Supplied information ::
▼

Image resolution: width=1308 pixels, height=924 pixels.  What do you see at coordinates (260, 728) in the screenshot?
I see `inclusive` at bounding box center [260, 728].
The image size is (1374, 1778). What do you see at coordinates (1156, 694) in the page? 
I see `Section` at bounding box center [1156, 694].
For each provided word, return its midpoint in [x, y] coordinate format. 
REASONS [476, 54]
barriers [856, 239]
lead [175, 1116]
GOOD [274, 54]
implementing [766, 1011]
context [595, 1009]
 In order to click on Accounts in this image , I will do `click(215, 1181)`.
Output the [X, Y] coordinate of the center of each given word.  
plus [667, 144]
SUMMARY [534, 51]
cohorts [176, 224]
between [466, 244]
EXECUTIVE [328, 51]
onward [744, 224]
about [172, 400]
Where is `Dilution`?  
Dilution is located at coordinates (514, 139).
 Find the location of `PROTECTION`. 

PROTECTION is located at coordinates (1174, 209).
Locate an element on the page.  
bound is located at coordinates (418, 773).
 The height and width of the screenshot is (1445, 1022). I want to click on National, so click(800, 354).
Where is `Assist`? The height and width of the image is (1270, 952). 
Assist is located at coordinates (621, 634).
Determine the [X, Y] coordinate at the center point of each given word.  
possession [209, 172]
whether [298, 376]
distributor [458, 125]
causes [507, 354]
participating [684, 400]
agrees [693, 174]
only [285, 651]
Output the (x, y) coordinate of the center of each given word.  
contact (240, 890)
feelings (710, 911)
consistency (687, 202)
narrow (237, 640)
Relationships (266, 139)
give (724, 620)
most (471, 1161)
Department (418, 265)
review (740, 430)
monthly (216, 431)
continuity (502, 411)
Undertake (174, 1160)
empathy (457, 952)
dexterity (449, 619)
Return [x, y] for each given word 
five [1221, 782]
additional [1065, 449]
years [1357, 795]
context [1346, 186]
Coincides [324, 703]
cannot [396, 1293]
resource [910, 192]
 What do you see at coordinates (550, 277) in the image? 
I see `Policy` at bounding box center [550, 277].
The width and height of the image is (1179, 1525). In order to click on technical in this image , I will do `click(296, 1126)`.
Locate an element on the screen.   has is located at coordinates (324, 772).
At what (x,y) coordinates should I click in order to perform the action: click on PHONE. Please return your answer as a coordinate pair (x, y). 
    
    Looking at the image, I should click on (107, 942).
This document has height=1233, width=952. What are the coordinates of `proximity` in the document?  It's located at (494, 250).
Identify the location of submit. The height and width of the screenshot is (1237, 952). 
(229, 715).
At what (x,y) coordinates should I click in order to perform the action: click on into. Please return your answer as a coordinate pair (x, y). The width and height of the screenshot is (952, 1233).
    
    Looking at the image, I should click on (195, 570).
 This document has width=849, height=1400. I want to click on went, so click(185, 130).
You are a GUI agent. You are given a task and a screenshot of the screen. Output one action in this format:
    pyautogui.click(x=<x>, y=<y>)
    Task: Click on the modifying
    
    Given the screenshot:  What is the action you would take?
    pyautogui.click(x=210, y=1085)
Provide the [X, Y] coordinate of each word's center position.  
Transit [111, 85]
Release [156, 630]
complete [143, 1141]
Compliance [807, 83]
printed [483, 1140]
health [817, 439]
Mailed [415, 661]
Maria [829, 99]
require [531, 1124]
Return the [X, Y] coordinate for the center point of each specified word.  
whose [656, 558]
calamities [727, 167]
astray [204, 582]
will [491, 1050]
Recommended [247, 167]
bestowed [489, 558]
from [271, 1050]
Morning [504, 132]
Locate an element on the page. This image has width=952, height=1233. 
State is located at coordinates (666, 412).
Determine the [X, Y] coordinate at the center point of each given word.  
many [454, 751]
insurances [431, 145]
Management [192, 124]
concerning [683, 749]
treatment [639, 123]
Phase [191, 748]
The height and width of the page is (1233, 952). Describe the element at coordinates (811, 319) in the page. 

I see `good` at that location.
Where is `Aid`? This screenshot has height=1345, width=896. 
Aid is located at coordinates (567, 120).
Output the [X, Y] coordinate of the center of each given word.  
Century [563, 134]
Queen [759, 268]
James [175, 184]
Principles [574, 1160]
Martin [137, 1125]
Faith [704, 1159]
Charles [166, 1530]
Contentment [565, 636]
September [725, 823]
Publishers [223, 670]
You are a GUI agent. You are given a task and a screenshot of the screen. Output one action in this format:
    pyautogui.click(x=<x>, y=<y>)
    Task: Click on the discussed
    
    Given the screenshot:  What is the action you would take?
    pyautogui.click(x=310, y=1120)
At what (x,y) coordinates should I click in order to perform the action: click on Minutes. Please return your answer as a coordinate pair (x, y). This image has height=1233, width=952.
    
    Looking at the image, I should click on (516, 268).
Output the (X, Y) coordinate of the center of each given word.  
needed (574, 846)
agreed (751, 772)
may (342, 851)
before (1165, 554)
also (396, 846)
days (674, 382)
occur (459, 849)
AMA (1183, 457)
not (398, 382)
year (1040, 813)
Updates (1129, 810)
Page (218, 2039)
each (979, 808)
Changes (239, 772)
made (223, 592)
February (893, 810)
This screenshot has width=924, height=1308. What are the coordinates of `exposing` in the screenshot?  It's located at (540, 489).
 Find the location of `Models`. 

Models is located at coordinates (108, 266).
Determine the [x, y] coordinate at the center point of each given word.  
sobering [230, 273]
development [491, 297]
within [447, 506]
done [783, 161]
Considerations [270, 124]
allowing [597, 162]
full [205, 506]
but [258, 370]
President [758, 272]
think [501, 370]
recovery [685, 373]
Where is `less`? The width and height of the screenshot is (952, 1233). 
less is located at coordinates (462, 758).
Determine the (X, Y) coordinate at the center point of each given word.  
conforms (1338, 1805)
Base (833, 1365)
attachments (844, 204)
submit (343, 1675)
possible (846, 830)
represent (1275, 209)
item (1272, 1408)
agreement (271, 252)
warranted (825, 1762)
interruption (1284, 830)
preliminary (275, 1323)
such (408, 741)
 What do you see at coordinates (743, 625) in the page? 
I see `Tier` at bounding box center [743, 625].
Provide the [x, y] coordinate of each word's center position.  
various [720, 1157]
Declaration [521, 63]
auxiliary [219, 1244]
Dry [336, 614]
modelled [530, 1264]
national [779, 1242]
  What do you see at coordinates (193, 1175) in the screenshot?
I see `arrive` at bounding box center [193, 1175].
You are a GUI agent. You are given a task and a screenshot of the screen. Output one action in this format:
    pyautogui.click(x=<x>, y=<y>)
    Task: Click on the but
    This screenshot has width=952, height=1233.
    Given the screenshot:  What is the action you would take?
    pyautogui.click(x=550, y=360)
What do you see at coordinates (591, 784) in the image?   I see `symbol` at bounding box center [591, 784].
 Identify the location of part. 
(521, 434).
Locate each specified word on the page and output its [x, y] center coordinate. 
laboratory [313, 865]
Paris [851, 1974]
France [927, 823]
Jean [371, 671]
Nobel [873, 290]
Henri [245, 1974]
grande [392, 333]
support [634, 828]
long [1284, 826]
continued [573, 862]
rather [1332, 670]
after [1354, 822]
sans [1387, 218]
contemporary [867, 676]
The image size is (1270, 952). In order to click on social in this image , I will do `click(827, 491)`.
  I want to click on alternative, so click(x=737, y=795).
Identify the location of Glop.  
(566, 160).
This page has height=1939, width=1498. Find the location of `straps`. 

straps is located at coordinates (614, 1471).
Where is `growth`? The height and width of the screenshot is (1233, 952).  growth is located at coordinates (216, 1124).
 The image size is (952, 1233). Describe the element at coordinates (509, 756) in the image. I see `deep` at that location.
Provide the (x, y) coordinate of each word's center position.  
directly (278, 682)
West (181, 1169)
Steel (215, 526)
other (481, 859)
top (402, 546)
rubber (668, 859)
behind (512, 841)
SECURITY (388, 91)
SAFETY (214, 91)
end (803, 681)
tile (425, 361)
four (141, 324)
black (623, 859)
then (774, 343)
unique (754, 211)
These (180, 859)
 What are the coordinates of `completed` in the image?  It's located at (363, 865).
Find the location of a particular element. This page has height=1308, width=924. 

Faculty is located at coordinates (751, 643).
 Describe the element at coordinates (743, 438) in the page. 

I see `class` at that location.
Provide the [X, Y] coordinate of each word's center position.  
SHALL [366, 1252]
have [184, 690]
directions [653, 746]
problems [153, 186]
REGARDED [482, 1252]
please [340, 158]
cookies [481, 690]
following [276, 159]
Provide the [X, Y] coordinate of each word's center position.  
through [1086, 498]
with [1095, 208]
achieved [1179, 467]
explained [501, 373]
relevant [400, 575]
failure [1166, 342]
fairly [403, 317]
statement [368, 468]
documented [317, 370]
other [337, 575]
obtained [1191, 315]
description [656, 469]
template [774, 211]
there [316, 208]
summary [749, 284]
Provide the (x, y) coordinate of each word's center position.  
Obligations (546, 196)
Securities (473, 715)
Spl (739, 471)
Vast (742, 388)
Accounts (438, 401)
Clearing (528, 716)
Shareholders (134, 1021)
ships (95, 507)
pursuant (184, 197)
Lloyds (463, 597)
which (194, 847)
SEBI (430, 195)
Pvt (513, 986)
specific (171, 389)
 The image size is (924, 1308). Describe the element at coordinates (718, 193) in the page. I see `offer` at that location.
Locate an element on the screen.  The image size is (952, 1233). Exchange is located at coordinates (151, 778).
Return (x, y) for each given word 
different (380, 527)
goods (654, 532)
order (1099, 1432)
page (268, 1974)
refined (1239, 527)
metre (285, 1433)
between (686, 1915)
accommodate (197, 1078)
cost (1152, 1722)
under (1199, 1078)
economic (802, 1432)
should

▲

Exercise task ::
Copy out word for word the rows above, starting with the line that contains "concerning [683, 749]" and going on through the line that contains "Publishers [223, 670]", with both of those lines included.

Task response ::
concerning [683, 749]
treatment [639, 123]
Phase [191, 748]
The height and width of the page is (1233, 952). Describe the element at coordinates (811, 319) in the page. 

I see `good` at that location.
Where is `Aid`? This screenshot has height=1345, width=896. 
Aid is located at coordinates (567, 120).
Output the [X, Y] coordinate of the center of each given word.  
Century [563, 134]
Queen [759, 268]
James [175, 184]
Principles [574, 1160]
Martin [137, 1125]
Faith [704, 1159]
Charles [166, 1530]
Contentment [565, 636]
September [725, 823]
Publishers [223, 670]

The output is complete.